Saved data entries
============
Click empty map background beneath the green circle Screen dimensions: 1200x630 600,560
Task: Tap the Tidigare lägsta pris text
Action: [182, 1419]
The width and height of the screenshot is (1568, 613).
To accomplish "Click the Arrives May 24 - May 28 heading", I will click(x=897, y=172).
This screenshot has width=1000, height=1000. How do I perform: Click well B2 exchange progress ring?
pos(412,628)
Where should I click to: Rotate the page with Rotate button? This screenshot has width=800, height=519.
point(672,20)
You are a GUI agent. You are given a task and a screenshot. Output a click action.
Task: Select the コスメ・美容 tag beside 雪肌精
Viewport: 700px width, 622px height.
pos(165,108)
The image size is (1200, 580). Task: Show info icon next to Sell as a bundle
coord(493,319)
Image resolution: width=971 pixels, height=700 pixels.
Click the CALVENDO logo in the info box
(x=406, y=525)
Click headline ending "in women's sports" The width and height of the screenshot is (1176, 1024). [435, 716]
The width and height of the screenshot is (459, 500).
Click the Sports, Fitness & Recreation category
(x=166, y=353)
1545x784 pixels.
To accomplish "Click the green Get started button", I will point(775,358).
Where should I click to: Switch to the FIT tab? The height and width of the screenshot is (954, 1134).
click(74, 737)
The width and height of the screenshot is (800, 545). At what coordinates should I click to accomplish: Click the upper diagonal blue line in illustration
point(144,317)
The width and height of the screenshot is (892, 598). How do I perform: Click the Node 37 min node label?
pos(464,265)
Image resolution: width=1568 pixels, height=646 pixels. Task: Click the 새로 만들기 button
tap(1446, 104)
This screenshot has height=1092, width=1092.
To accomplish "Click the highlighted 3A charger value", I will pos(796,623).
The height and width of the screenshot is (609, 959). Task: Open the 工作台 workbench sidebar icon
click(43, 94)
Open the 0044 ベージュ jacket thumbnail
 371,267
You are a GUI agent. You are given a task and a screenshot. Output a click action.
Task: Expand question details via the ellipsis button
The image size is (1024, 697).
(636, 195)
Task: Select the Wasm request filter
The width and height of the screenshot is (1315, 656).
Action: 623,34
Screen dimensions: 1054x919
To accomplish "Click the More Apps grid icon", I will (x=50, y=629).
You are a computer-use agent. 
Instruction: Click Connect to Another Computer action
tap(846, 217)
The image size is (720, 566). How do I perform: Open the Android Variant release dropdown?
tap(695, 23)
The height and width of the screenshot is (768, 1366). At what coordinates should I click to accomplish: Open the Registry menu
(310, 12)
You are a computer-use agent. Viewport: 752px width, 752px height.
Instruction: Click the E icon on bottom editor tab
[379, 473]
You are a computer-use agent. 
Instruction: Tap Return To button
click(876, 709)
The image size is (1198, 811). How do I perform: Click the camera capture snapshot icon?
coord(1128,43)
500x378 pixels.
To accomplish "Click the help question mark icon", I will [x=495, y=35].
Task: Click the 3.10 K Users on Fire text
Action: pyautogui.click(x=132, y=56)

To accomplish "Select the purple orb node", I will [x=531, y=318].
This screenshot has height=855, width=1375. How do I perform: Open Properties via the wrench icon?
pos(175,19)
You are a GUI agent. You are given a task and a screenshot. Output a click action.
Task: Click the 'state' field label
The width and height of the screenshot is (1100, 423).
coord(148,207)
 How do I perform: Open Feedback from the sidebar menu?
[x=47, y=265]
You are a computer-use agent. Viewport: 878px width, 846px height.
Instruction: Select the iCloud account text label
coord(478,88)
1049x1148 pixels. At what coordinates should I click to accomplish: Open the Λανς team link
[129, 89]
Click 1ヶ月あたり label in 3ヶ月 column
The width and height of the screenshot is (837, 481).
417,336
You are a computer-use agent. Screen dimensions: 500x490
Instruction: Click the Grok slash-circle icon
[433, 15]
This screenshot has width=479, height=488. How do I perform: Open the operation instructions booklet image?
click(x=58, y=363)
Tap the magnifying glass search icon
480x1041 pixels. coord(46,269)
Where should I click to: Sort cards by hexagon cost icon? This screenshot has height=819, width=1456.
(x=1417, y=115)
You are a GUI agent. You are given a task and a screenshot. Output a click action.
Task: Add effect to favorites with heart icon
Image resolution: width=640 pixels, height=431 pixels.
============
▶ TASK BRIEF:
Your task is to retype the entries verbatim, starting with the line that holds "The image size is (1200, 580)." and stopping after the line that holds "1545x784 pixels.".

▶ ANSWER AREA:
The image size is (1200, 580). Task: Show info icon next to Sell as a bundle
coord(493,319)
Image resolution: width=971 pixels, height=700 pixels.
Click the CALVENDO logo in the info box
(x=406, y=525)
Click headline ending "in women's sports" The width and height of the screenshot is (1176, 1024). [435, 716]
The width and height of the screenshot is (459, 500).
Click the Sports, Fitness & Recreation category
(x=166, y=353)
1545x784 pixels.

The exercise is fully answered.